Kasus Siswi Nonmuslim Pakai Jilbab, Kepala SMK Negeri 2 Padang Minta Maaf

Kasus Siswi Nonmuslim Pakai Jilbab, Kepala SMK Negeri 2 Padang Minta Maaf

 

Ilustrasi

Kepala SMK Negeri 2 Padang Rusmadi memohon maaf setelah viral video adu argumen antara orang tua siswi nonmuslim dan pihak sekolah, yang diminta memakai kerudung atau jilbab. Siswi nonmuslim kini diperbolehkan sekolah tanpa jilbab.

Kasus ini berawal kala sebuah video viral di sosial media, yang memperlihatkan percakapan antara Elianu Hia dengan pihak sekolah SMK Negeri 2 Padang.

Elianu Hia orang tua salah satu siswi dipanggil menghadap pihak sekolah karena anaknya tak mengenakan jilbab sebagaimana diwajibkan dalam peraturan sekolah. Elianu dan anaknya Jeni Hia menolak mengenakan jilbab karena bukan kaum muslim.

Karena menolak menggunakan jilbab, Jeni menandatangani surat pernyataan, yang juga ikut ditandatangani Elianu. Surat itu berisi dua hal, yakni tidak bersedia memakai kerudung seperti yang telah digariskan oleh peraturan sekolah, dan bersedia melanjutkan masalah ini dan menunggu keputusan dari pejabat yang lebih berwenang.

Video Elianu viral di media sosial. Video itu direkam pada Kamis (21/1/2021), yang memperlihatkan adu argumen Elianu dengan Wakil Kepala SMK Negeri 2 Padang Zakri Zaini. Elianu dipanggil pihak sekolah, karena anaknya, Jeni Cahyani Hia, tidak mengenakan jilbab. Jeni tercatat sebagai siswi kelas X pada jurusan Otomatisasi dan Tata Kelola Perkantoran (OTKP)) di sekolah itu. Ia tidak mengenakan jilbab karena bukan muslim.

Dalam video tersebut, Elianu berusaha menjelaskan bahwa anaknya adalah nonmuslim, sehingga cukup terganggu dengan keharusan mengenakan jilbab.

"Bagaimana rasanya kalau anak Bapak dipaksa untuk ikut aturan yayasan. Kalau yayasan tidak apa, ini kan (sekolah) negeri," kata Elianu mencoba berpendapat.

Zakri Zaini, yang menerima kehadiran Elianu, menyebut penggunaan jilbab merupakan aturan sekolah. "Menjadi janggal bagi guru-guru dan pihak sekolah kalau ada anak yang tidak ikut peraturan sekolah. Kan di awal kita sudah sepakat," katanya dalam video tersebut.

Sontak kasus ini menyedot perhatian sejumlah kalangan. Badan Pembinaan Ideologi Pancasila (BPIP) menilai aturan Kepala SMKN 2 Padang tidak Pancasilais.

"Yang jelas, aturan kepala sekolah di atas tidak sesuai dengan nilai-nilai Pancasila dan harus segera dicabut," kata Wakil Ketua BPIP, Hariyono, kepada detikcom, Jumat (22/1/2021).

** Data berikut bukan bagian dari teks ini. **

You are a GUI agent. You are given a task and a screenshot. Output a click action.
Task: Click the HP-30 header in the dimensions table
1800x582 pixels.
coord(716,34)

Hariyono menjelaskan tugas pendidikan nasional adalah mencerdaskan kehidupan bangsa agar anak memiliki kesadaran sebagai warga negara Indonesia. Nilai-nilai Pancasila harus tertanam sejak dini lewat pendidikan. Pancasila menjunjung tinggi nilai nasionalisme dan masyarakat yang inklusif (terbuka, tidak eksklusif untuk golongan tertentu).

Dia menyoroti kedudukan Kepala SMKN 2 Padang sebagai aparatur sipil negara (ASN). Kepala sekolah harus menghormati pilihan agama masing-masing muridnya.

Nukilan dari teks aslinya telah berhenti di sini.